Я предлагал, как в Севастополе — несколько линий и обычные паровые тягачи, но капитан заверил, что в случае серьезного обстрела мы так быстро лишимся всех двигателей. Да и расчистить проход после подрыва тяжелой машины с углем и водой будет непросто… Поэтому он предложил поставить двигатели отдельно, вдали от первой линии. А по дороге снабжения просто проложить канат: тянем за одну его сторону, вагонетка через раздатку едет вперед. Тянем за другую — она возвращается.

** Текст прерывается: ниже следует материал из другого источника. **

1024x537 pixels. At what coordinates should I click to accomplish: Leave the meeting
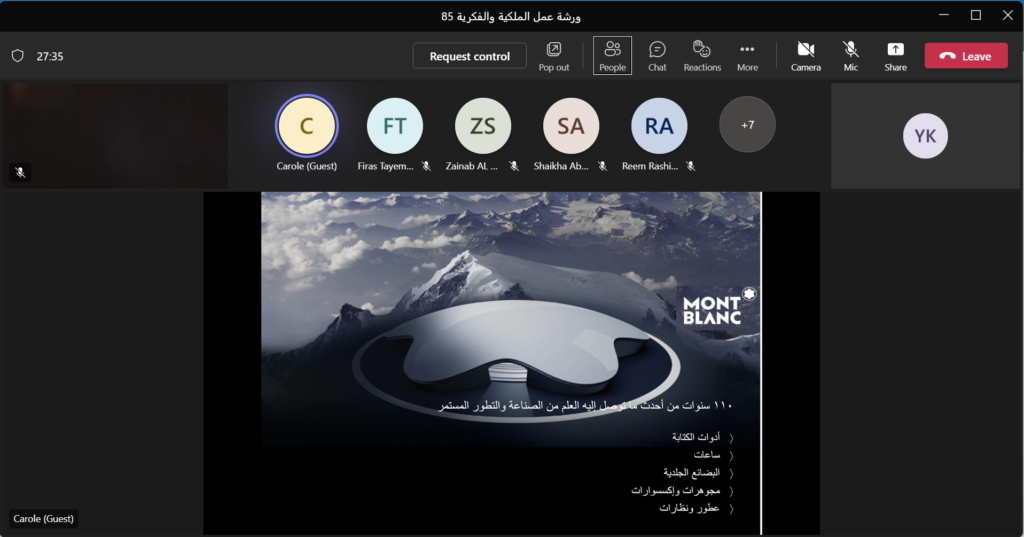tap(965, 56)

Было очень приятно, что наши начинают продвигать какие-то новинки сами. И пусть Руднев потом сто раз пытался рассказать, что на эту мысль его навела идея ведущих колес в гусеницах броневиков — это было уже совсем не важно. Главное, сам придумал, сам отстоял свой план, сам же и воплотил в жизнь. Что может быть лучше?

Лучше, если честно, могла бы стать ночь… Бесконечный обстрел выматывал. Грохот, ядра, крики тех, кого задело осколками. Вроде бы и нет прямых попаданий, но то тут, то там появлялись раненые, которых спешно оттаскивали назад. В узловых точках обороны стояли не только штабы с подкреплениями, но и фельдшерские пункты. И снова ядра, бомбы, крики! Кажется, на этот раз крики радости — значит, снова попали по плавучим батареям.

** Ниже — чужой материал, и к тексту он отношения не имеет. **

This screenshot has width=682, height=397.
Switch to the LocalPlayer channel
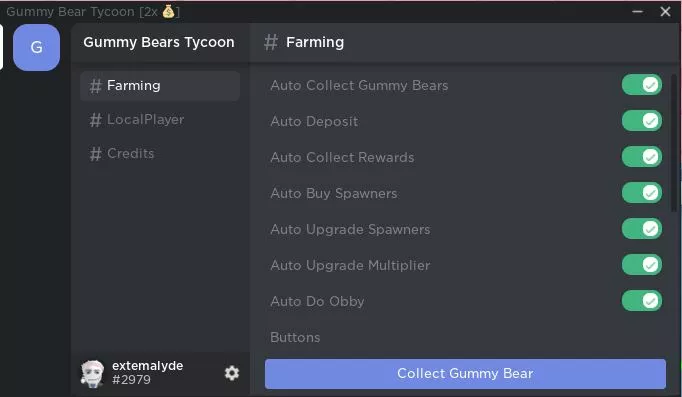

Я вскинул подзорную трубу и как раз успел во всех деталях разглядеть поднявшийся до небес столб воды. Это сработала одна из мин. Мы их больше ставили на подходах к крепостям и входу в пролив — где врагу их точно не избежать — но и на дальних подступах встречались «полянки». Вот на одну такую и заплыли плавучие батареи. И что нашим пятидесяти килограммам пороха какие-то стальные листы — их вынесло вместе с огромным куском корабля. Уже и так пострадавший «Конгрив» на мгновение замер, а потом, словно пловец, резко нырнул боком вниз и скрылся под водой. Шипение…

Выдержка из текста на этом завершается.